Write a clear PR description. Explain what the code does, why it was written this way, and what the reviewer should focus on. If there are aspects you are uncertain about, say so. A reviewer who understands the intent is more useful than one who has to reverse-engineer it.
Make sure the code runs before requesting review. Only ask a colleague to review code that you have already run yourself end-to-end. This is a basic courtesy and prevents wasted time.
Respond to review comments constructively. If you disagree with a suggestion, explain why — do not just dismiss it. If you accept a suggestion, make the change and note it. Keep the conversation in the PR so there is a record.
Write code that is ready to be reviewed. Code that is well-organized, clearly commented, formatted with a formatter like Air or Ruff, and logically structured is far easier to review than code that is not. Investing in code quality before requesting review reduces the burden on your reviewer and produces better feedback. The emLab SOP sections on Code Styling, Code Documentation, and Pipeline Reproducibility are directly relevant here.

For the person reviewing code

Understand what kind of review is being requested. Code review can target different things — accuracy (is the logic correct?), reproducibility (can I re-run this and get the same result?), or clarity (is this understandable?). Know what you are being asked to check before you start. If it is not clear, ask.
Be specific and constructive. Vague feedback (“this is confusing”) is less useful than specific feedback (“this variable name doesn’t tell me what the units are — consider sst_celsius instead of sst”).
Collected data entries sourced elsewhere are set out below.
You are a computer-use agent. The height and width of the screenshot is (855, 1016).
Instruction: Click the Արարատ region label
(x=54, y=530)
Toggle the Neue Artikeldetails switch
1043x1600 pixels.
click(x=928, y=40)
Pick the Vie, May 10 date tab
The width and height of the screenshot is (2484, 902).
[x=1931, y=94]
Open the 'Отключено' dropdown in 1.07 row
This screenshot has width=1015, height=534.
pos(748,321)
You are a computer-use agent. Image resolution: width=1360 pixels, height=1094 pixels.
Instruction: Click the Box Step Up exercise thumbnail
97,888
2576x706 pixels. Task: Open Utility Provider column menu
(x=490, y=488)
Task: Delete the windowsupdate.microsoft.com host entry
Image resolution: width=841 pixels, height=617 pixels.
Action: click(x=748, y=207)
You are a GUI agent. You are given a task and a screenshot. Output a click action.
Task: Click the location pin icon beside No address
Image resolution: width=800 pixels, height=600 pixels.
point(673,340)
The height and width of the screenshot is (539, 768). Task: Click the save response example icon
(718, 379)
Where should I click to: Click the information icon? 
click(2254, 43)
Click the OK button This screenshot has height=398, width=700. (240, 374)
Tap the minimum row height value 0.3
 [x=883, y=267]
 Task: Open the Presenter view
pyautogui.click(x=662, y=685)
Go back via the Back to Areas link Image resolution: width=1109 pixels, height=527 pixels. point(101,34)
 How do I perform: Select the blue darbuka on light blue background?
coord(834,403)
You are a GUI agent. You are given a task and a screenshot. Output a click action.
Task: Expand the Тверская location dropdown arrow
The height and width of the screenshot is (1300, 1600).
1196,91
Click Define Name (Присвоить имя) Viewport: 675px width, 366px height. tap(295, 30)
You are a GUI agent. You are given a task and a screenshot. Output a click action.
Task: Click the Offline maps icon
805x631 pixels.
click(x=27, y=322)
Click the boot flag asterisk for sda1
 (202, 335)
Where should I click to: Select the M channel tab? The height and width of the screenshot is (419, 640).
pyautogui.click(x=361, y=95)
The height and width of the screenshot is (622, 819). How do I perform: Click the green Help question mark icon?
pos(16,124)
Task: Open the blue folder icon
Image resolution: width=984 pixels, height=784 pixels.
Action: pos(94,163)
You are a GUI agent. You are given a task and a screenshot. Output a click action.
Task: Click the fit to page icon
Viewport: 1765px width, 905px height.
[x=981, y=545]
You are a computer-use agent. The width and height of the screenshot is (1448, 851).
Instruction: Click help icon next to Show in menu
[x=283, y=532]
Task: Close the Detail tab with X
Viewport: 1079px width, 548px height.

When you identify a problem, try to suggest a solution or at least describe the issue precisely enough that the author can address it.
Distinguish between required changes and suggestions. Not all reviewer comments carry the same weight. Be explicit about which issues must be addressed before the code is merged and which are matters of preference or style. One useful convention is to prefix comments: “Required:” vs. “Suggestion:” or “Nit:”.
Prioritize correctness over style. Logic errors, incorrect calculations, mishandled edge cases, and broken reproducibility chains are more important than stylistic disagreements. Address style if it genuinely impairs readability, but do not let it crowd out substantive review.
Actually run the code. For accuracy or reproducibility review, running the code yourself is often the only way to catch certain classes of errors. If the repo is set up correctly (see Pipeline reproducibility and Package reproducibility), this should be straightforward.
Be timely. A PR that sits unreviewed can disrupt the author’s workflow and creates merge conflicts. If you cannot complete a review within a reasonable timeframe (generally within a few business days for active projects), communicate that and, if possible, suggest an alternative reviewer.
After your review, approve it (usually). After you have finished your review and provided your feedback, you will have multiple options for finalizing your review: Comment, Approve, and Request changes. If you feel that the author should be able to address your feedback on their own without another round of your review, we usually recommend using the Approve option. That way, once the author has addressed your feedback, they can merge the PR themselves. If your review includes substantial changes, and/or you would like to be able to review the PR again after the author has implemented your suggestions, you can use the Request changes option. This will require you to review it again before the author can merge it.